The Scenic Byway
Visitors looking for a different perspective hit the scenic byway. Bluffs on both sides create photo ops galore, making you wish for more places to pull over. That’s where the towns come in. Some are sleepy, some are active, and all are excuses to stop. Plus, there’s little chance you won’t find your style of distraction in at least one of them.
For instance, the Aroma Pie Shoppe draws many to Whalan, four miles east of Lanesboro. Aroma’s pie sales on any given fall weekend day outnumber the entire town’s population of 64. The cafe also sells delicious soups, and sandwiches on homemade bread, but dessert is the real draw. A sign promoting "World Famous Pies" lures diners in, where they’re tempted with at least 25 kinds of the home-baked treats, often including raspberry rhubarb and chocolate brownie.

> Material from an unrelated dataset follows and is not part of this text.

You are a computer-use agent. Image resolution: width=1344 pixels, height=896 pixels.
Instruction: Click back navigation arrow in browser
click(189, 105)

About 14 miles east of Whalan, Magelssen Bluff in Rushford offers a 440-foot valley view from above the town name, secured into the hillside letter by letter, Hollywood-style. It’s an easy trip up in a car, a real workout astride a bike.

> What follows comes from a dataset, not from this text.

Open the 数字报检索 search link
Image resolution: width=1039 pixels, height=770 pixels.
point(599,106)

Lanesboro is where visitors inevitably linger longest. On fall weekends, bikes lean outside downtown’s two-block stretch of stores and restaurants, housed in venerable two-story brick buildings. Buggy teams driven by members of the county’s Amish population, the state’s largest, clip-clop through town. The occasional car carrying newlyweds and trailing tin cans and streamers drives by, pretty Lanesboro is a popular place for weddings.
The community is also known as one of Minnesota’s bed-and-breakfast capitals. A good reason why is the Berwood Hill Inn. The Victorian country home four miles west of town on State-16 offers antique-filled rooms, a five-course breakfast, lush gardens and a valley view that’s especially breathtaking in fall.

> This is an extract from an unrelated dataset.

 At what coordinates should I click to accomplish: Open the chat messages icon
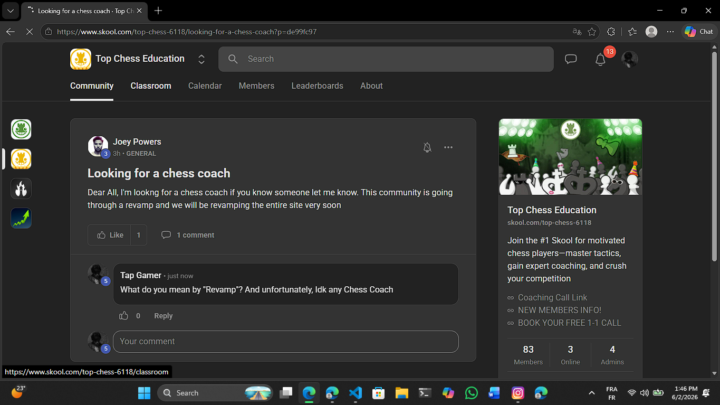[x=571, y=59]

Lanesboro’s theater/dinner combination is the thing to do in the evening. There are just a few dining options past 5 p.m., and one good choice is Riverside on the Root, which features standards such as steak, fish and hamburgers. When weather permits, diners sit on a second-floor deck overlooking the river and watch the last few bikers coming in off the trail.
Riverside doesn’t take reservations, so arrive early if you want to finish dinner in time to make the show at the professional, nonprofit Commonweal Theatre. The Commonweal smartly runs two different plays on Fridays and Saturdays, so visitors not only have a choice but could also see two productions in a weekend. Reservations are both accepted and recommended here, since the 126-seat theater often sells out. On the bill this fall are the drama Steel Magnolias and the hit London comedy The Complete Works of William Shakespeare (abridged).
Chances are good that the Commonweal would end up being part of your own spiel about this great little town in southeastern Minnesota called Lanesboro, in this valley that seems to come out of nowhere, that you just must visit in the fall.